J. Pat O’Malley plays Ben, an elderly man who spends a suspiciously large amount of time playing with the neighborhood children. That’s weird but OK, initially it’s like…fine, it was the 1960s and adults were more “adultier.” Maybe adults were more trustworthy or maybe child abuse claims were swept under the rug more back in those days I don’t know, but it was a common staple of old black and white television shows to see old people just hanging out and having fun with little kids that just lived near them that they were not related to whatsoever and the impression wasn’t that these adults were pervs or anything but rather were just nice old people who were nice to kids.
SIDENOTE: Please don’t let your kids hang out with random neighborhood adults. Honestly, don’t trust people you know or are related to either. You know what? Just keep your kid next to you at all times.
Back to the review. Ben has a special power -he can turn into any living thing. He plays a space game with the kids where the kids pretend to be space travelers and he turns himself into a scary martian.

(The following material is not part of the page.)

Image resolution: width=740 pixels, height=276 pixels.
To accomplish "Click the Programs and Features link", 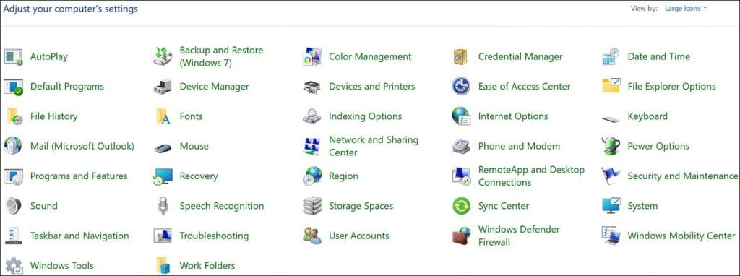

The old man’s best friend is eight year old Jenny and surely this sentence is creepy even by 1960s standards. Oddly enough, Jenny’s aunt/guardian, played by Nancy Kulp of Miss Hathaway from “The Beverly Hillbillies” fame is portrayed as the villain, yelling at the little girl to stay away from the old man and yelling at the old man to stay away from the girl. She’s portrayed as an evil battle-axe trying to keep two friends apart but you know, 2018 me is like, “The aunt is the voice of reason! If that kid was my niece I’d tell that old bastard to stay away from the kid too!”
Moving on, there are a couple of mysterious dudes chasing after Ben. He ditches them by turning into a mouse (which makes me think Michael Jackson might have been inspired here with his song about Ben the rat).
Blah, blah, blah – the ending. The dudes are Ben’s subjects. Ben is the king of a faraway planet. He didn’t want to be the king anymore so he ran. The subjects like him and want to bring him back.
Ben and Jenny pull the old switcheroo – they both turn into Jenny and so, the subjects must take both Jennies to the planet if they want the King. I couldn’t help but think that it will be hard for the aunt to lose her niece, but I guess the writers felt she had to be punished for the crime of thinking that her eight year old niece shouldn’t be spending all her free time with a sixty something year old man. Go figure.
The twist? Rod Serling, as he was known to do, pops out of the woodwork holding a picture of a little boy. Turns out that Ben was a little boy all along and…I guess…what…we’re supposed to think it’s ok that Ben and Jenny run away together? I mean, you really need to suspend disbelief because Jenny is eight whereas we were told earlier that Ben is over 1,000 years old so I mean, come on, even if he’s a boy he’s like an adult in a boy’s body, unless boys live for a thousand years on that planet before they become adults and ugh…I just went cross eyed.
It’s weird. It’s creepy. It’s insane. I have no idea if the writers intended this, maybe they were just lazy and wrote themselves out of a corner but I mean, yeah, there’s just no circumstance in which it’s cool for this kid to be running away with aliens…especially one that’s over 1,000, who has taken the form of an old human man.
I don’t know. There were a lot of episodes and they all can’t be winners I suppose. This one was a big time stinkburger.